Algebra Advanced Exponents, tricky, first right answer 10pts?

2 x (2 ^2k + 2 ^2k) ^2

= 2 x ( (4^k) ^2 + 2 (4^k)(4^k) + (4^k)^2)

= 2 x (4^2k + 2(4^2k) + 4^2k)

= 2 x 4^2k (1 +2+1+)

= 2 x 4^2k (4)

= 2x 2^4k x 2^2

= 2^1+4k+2

= 2^4k+3

I wish I did it right.:)P

Easy use logs, Log base 4k+4K, 4 then that equals log base 4k+4k to the x over 2 is equal to two.

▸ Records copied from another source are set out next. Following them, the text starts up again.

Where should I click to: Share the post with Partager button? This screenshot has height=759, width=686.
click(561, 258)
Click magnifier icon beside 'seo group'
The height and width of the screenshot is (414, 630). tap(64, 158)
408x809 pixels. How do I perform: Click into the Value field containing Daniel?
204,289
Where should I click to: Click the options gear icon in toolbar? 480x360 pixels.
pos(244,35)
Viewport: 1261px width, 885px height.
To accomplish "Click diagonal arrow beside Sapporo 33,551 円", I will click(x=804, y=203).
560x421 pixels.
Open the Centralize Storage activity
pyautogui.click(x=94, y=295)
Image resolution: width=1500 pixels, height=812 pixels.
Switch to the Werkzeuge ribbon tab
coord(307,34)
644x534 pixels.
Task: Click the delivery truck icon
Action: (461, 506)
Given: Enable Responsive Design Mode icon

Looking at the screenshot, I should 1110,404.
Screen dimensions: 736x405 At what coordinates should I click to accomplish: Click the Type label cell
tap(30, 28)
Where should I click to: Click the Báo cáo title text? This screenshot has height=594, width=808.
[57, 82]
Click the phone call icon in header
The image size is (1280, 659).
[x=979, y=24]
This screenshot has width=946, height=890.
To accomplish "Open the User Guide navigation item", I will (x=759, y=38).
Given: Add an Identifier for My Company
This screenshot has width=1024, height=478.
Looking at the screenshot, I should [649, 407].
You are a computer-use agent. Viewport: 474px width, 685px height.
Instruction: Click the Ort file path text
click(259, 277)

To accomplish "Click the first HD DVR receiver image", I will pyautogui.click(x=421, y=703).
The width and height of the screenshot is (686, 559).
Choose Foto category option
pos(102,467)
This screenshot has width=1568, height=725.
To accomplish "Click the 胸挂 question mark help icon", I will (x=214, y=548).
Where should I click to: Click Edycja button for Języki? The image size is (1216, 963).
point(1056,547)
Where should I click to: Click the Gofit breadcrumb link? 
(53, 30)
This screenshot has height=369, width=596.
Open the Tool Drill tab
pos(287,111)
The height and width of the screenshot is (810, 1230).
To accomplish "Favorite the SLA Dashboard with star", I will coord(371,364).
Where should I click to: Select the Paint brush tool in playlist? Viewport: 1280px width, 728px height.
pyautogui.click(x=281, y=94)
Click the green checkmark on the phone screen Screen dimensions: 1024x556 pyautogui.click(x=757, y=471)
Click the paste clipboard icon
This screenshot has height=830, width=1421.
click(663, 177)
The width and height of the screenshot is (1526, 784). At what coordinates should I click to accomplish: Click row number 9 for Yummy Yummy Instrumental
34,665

You could use base change to simplify it further but I dunno how simplified you want it. Dude you asked to simplify it and I used my knowledge in calculus. This is the calculus method of simplifying exponents. Logs are exponents or at least have similar traits.

2(4^k + 4^k)^2

= 2*[2(4^k)]^2

= 2[4(4^2k)]

= 2[4^(2k + 1)]

= 2[2^(4k + 2)]

= 2^(4k + 3)

I didn't even look at the answer.

8(16^k)

Verify: If k = 5

2(4^5 + 4^5)^2 = 8(16^5)

8,388,608 = 8,388608

Question::: : 2(4^K + 4^K)^2 ------------- (1)

Solution :::: :

= 2( 2*4K)^2

= 2( 2^2*4^2K)

= 2^3 * 4^2K

= 2^3 * (2^2)^2K

= 2^3 * 2^4K

= 2^(3+4K)---------------------(2) ANSWER

Proof ::::

In eqn 1 Substitute K=2------------ 2048

In eqn 2 Substitue K=2------------ 2048

Tats it…..

2(4^k+4^k)^2

= 2 * (2*4^k)^2

= 2 * 2^2 * (4^k)^2

= 2^3 * (((2^2)^k)^2)

= 2^3 * 2^(4k)

= 2^(3+4k)

EDIT: Hehe. I posted too late. But it was right!

16^2k

Ahh..I have a feeling it's probably wrong, but here's my answer:

128^2k

Ehh.. I dunno; first time answering a question in the homework help section (:

GO DO YOUR OWN HOMEWORK, MY FRIEND. STOP BEING LAZY AND WISHING YOU COULD GET 100 PERCENT!